** Opening Text section block **

This dawned on me a few weeks ago, and I don’t think I’ve really solidified it into a solid idea yet, so this might not quite make sense.
A few years ago I was watching a turkey in my backyard and I had suddenly figured out after decades, why some birds bob their heads forwards and backwards when they walk.
Ever since I was a kid in brooklyn and I saw pigeons always bobbing their heads when they walked, I always assumed that there was some bone linkage in their bodies that in order to move their legs, the structure of their skeleton required that they move their head forward and back with each step. Hey, I was five.
But I was watching this turkey against the backdrop of the woods behind it, and because of that perspective I was able to make this amazing insight: It had nothing to do with bone linkage, it had to do with keeping its head still.
I found this to be a profound insight, mostly because it jarred my 5-year-old’s version of a deeply held understanding, only because I hadn’t really thought about it since I was 5.

** Closing Text section block **

(Requirement)
Please continue the passage about why birds bob their heads, starting right after its final sentence. The items play no part in what is asked here.

** Opening Supplied material block **

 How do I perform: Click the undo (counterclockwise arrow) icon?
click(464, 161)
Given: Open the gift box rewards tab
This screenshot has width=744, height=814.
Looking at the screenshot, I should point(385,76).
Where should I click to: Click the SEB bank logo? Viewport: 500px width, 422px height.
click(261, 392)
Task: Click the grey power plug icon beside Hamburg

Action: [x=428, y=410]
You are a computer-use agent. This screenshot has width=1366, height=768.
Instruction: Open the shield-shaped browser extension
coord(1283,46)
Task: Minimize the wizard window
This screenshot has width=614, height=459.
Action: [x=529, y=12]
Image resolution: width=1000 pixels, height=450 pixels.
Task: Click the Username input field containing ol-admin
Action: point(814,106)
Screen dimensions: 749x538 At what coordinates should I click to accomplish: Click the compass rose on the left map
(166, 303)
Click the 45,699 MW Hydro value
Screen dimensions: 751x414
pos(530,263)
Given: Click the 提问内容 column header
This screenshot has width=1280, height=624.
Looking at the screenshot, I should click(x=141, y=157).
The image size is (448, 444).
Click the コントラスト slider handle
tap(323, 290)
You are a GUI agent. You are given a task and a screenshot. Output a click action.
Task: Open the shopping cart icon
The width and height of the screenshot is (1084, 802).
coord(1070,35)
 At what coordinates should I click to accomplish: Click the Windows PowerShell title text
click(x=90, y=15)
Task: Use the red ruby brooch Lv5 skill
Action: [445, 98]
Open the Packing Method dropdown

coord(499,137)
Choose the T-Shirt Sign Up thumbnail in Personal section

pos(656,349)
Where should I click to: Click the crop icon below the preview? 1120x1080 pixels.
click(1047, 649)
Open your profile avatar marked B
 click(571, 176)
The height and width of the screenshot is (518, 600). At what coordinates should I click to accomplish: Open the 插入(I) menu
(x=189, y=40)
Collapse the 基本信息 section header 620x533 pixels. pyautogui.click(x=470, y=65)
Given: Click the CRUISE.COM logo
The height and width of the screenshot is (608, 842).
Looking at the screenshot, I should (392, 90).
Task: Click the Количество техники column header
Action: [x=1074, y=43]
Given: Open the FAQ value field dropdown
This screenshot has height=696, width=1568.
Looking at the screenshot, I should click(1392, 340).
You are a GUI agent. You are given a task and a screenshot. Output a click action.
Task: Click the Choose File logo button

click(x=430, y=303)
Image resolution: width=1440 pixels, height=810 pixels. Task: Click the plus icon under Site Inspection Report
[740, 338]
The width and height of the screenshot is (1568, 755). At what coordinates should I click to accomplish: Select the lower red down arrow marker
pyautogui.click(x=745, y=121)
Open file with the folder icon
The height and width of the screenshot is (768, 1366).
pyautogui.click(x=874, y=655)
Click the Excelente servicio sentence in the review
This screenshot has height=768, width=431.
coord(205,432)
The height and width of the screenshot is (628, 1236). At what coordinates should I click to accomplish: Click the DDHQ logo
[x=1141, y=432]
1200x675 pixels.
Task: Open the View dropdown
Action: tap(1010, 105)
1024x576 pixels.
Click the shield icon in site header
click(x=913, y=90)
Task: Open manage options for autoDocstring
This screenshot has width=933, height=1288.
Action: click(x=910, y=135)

** Closing Supplied material block **

(The answer)
So then I thought: well, why does the turkey need to keep its head still?
The first thing that came to mind was that its brain was too small to process all the moving data, and it had to sit still so it could get a grasp in its little head of what was going on around it. I figured the poor turkey only saw the world in snapshots, and didn’t absorb what was going on while its head was moving forward.
So apparently I hadn’t progressed much beyond my 5 year old mentality.
When I was 5, there was no internet, but now there is, so I looked it up.
And I was wrong, but I was close.
It is true that the bird keeps its head still so it can get a non-moving view of the world, but not because its brain is too small, but because it is much easier to spot movement of predators when you’re not moving.
I always wonder how scientists know things like that. Seems like a reasonable answer, but somehow we trust them to be right.
But maybe I wasn’t completely wrong, the reason birds can’t see predators moving against the background while they are moving, is because their brains are too small and can’t process all that information. A computer could do it.
But that got me thinking, it’s pretty amazing what a bird with a brain the size of a pea can pull off.
Which makes you wonder, given the size of the human brain, you’d think we’d be able to do way more stuff than a bird, and we can, but not proportional to the the amount of extra hugeness the human brain is compared to a bird’s brain.
So what does all that extra brain do?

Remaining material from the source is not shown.